MONEY MONDAY 6/25/18
The Labor Department's "fiduciary rule" is dying a slow, painful death - the latest blow came late last week when a U.S. Appeals Court issued an order to vacate the rule. And while we don't like government over-reach and excessive regulation, we liked THIS rule: it would have forced financial advisors to put your best interests first when dealing with your retirement money
TOPIC A: Jobs
Why is Fifth Third doing this? All we are getting is corporate speak. The bank also noted that they are not cutting back on the 1,100 open positions they currently have.
Fifth Third Spokesman Larry Magnesen said, "There have been some reductions. From time to time, we make adjustments when there is not a good match-up between staffing, market demand and the operating environment,"
It's salaries-for-dividends. The day before the layoff news came, Fifth Third announced they are boosting their dividend payment to stockholders by 13%. This is the 5th time in the last 6 years the bank raised its dividend.
So what can you learn from this? Healthy companies cut employees and it could happen to you. It's not just the old guard like Fifth Third. About a week ago Tesla laid off 3,500 employees. Earlier this year, Amazon cut hundreds of corporate employees in Seattle.
So what do you do if you get a pink slip? Get some momentum by trying to find another job ASAP, or find another before you leave. Having a job (ANY job), or even a creative way to show you are employed, gives you a +149% boost to get hired.
Also, if you're looking for a new job, try to focus on smaller companies. Applications to companies with fewer than 500 employees have a 192% higher interview rate. Why? 1) Bigger companies have stricter HR policies and 2) smaller companies have a smaller pool of applicants.

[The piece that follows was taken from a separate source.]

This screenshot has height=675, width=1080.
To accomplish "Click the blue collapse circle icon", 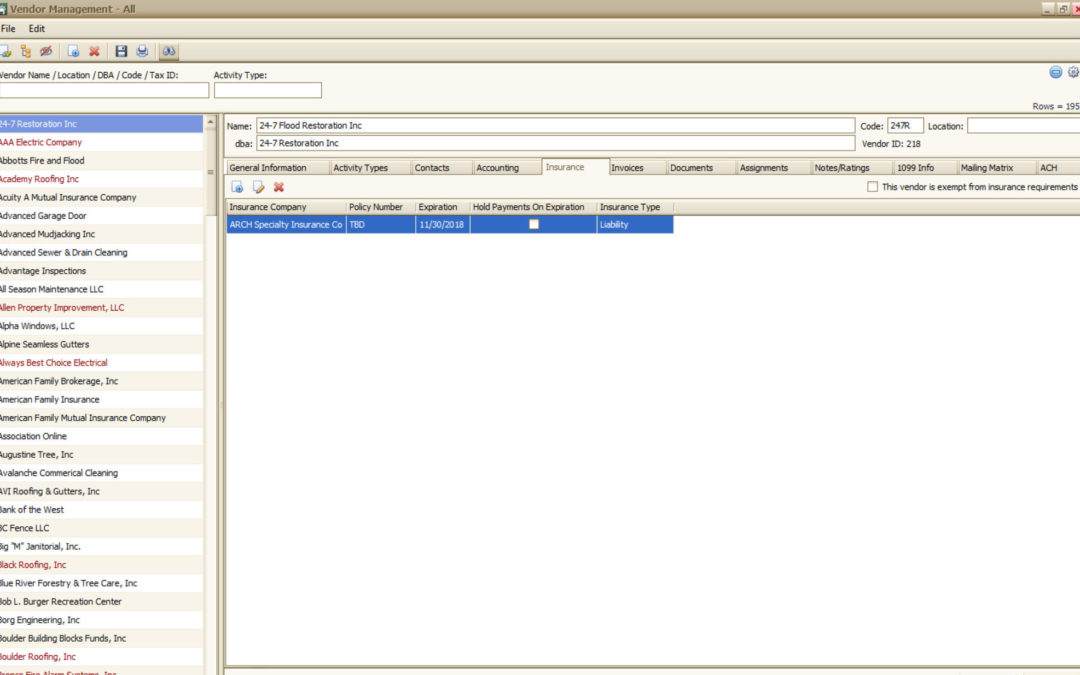I will point(1055,72).
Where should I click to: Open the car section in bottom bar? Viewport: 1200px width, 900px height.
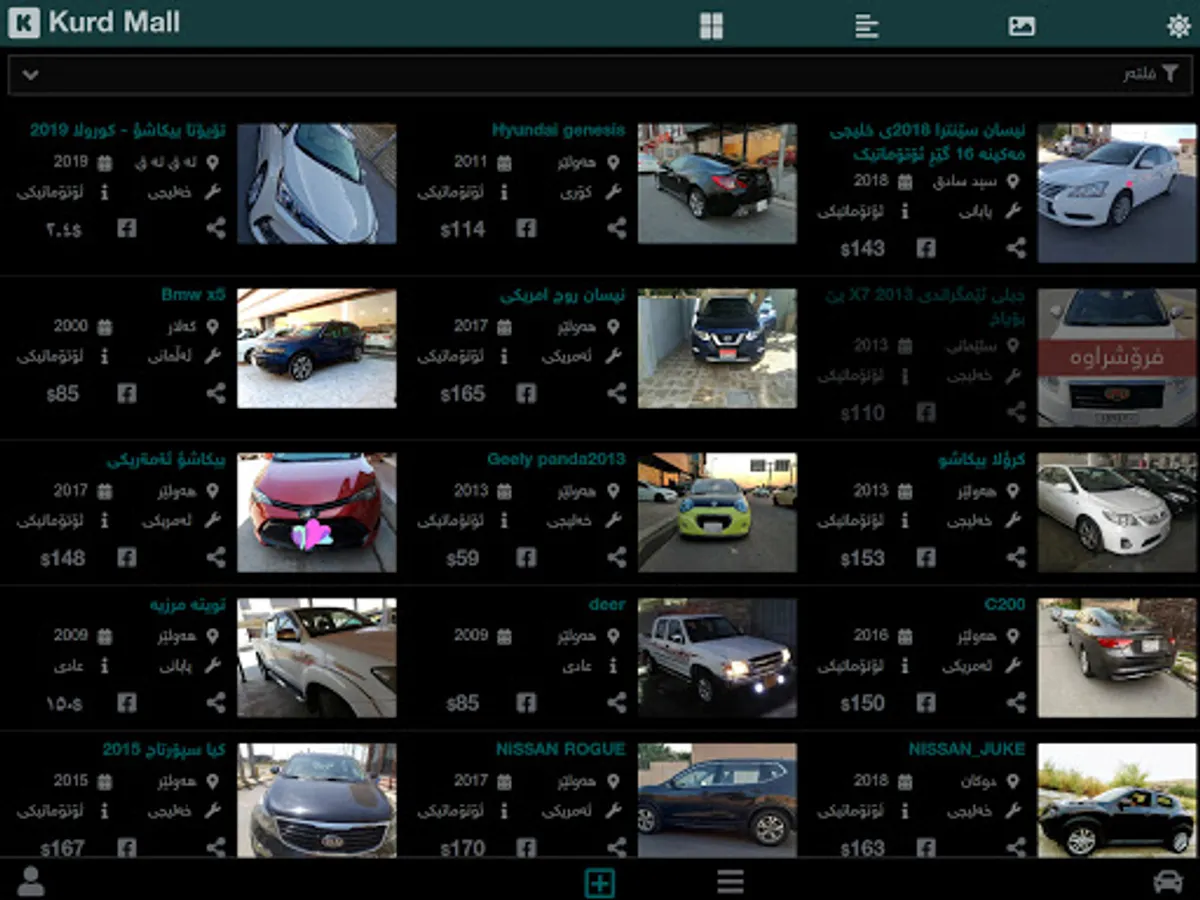1170,881
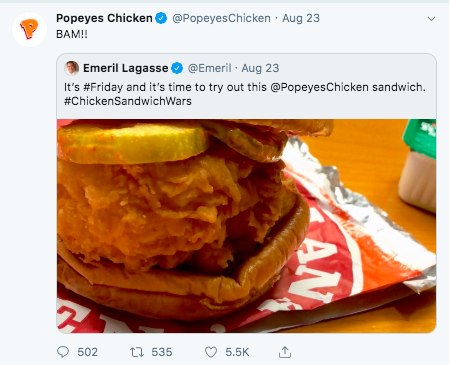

And if your job cut is more of an "early retirement opportunity:" Clearly understand your benefits, and make a road map for your retirement accounts. Also make sure you get paid for all of your paid time off.
HERE'S THE SIMPLY MONEY POINT
The economy is going well, but you never know when a job cut could happen to you. Manage this by keeping your momentum if you want a new job, and making a plan if its an 'early retirement opportunity.'
Every Sunday, Simply Money is answering your money questions in the Cincinnati Enquirer.
Greg: I work at P&G and we just found out they’re adding a Roth 401(k) option to our plan. Is this something I should be using?
In an ideal world, you would have started saving for retirement in your early 20s, which would have given your money decades to grow. However, we at Simply Money, we like to say, "There's the perfection of theory… then the mess of reality." So, if you've gotten a late start on saving, here are some tips as you approach retirement:
Get "aggressive" with how much you're saving now: By "aggressive," were not referring to taking more risk. What we mean is start saving AS MUCH AS YOU POSSIBLY CAN. This means looking at your spending and seeing if you can shift ANYTHING MORE to your savings.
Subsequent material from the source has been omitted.